Juan J. Fdez-Figares (Link Securities) | Los principales índices bursátiles europeos y estadounidenses cerraron una semana más con fuertes caídas, lo que ha llevado a algunos de ellos a entrar en corrección técnica, entre ellos al Dax alemán, al CAC 40 francés, a los Eurostoxx y al Russell 2000 estadounidense, al haber cedido ya más del 10% desde sus recientes máximos, y al resto de ellos a situarse a las puertas de hacerlo, incluidos los tres índices más representativos de Wall Street: el S&P 500, el Dow Jones y el Nasdaq Composite.
La revisión al alza de las expectativas de inflación, como consecuencia del fuerte repunte de los precios de la energía debido a la escalada del conflicto de Irán, han llevado a los inversores, tras los comentarios generalizados de los bancos centrales la semana pasada, a modificar drásticamente el escenario que contemplaban para los tipos de interés. Si hasta ahora se esperaba que los principales bancos centrales europeos y la Reserva Federal (Fed) estadounidense siguieran bajando sus tasas oficiales, ahora los inversores apuestan por que los subirán en los próximos meses para combatir el repunte inflacionista. Todo ello, de confirmarse, tendría un impacto muy negativo en el crecimiento económico global, que podría llevar a muchas de las principales economías desarrolladas a entrar en estanflación, escenario de alta inflación y reducido crecimiento o, incluso, a caer en recesión.
En este escenario, que parece que comienzan a descontar muchos inversores, hay pocos activos en los que refugiarse, algo que ha podido comprobarse desde el inicio de la guerra en Irán, periodo en el que activos tan en principio poco correlacionados como las acciones, los bonos o el oro y la plata han sufrido ventas indiscriminadas por parte de los inversores. Las “bravatas” lanzadas este fin de semana por el presidente estadounidense, Trump, dando a Irán un plazo de 48 horas, que acaba esta noche, para abrir el estrecho de Ormuz o sufrir la destrucción de sus plantas de generación de energía, que han sido contestadas con igual virulencia por Irán, que ha amenazado con cerrar por completo el estrecho y atacar las instalaciones energéticas de sus vecinos árabes, no hacen más que incrementar la tensión en la región y, por tanto, en los mercados financieros globales. De cumplirse las amenazas de Irán, país que a estas alturas tiene ya poco que perder, el escenario económico global se complicaría aún mucho más, lo que se reflejaría en nuevas caídas en los mercados de bonos y acciones mundiales.
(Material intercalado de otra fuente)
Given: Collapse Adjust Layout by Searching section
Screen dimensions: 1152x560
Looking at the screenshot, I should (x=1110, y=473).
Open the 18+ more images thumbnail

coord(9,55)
Siendo éste el principal foco de atención de los inversores, las agendas macroeconómica y empresarial de la semana quedan en un segundo plano. No obstante, cabe destacar que en la primera de ellas destaca la publicación mañana por la consultora S&P Global en la Eurozona, sus principales economías: Alemania y Francia, el Reino Unido y Estados Unidos de las lecturas preliminares de marzo de sus índices adelantados de actividad sectorial, los PMIs manufactureros y de servicios. En principio, se espera que la actividad privada en estas economías haya seguido expandiéndose de forma moderada en el mes, dado que todavía el impacto del conflicto de Irán no esperamos que se haya visto reflejado en su comportamiento. Además, el miércoles se publicará la inflación de febrero en el Reino Unido y el viernes, en Estados Unidos, la lectura final de marzo del índice de sentimiento de los consumidores, índice adelantado de consumo privado en el que sí esperamos que el conflicto haya ya pasado factura.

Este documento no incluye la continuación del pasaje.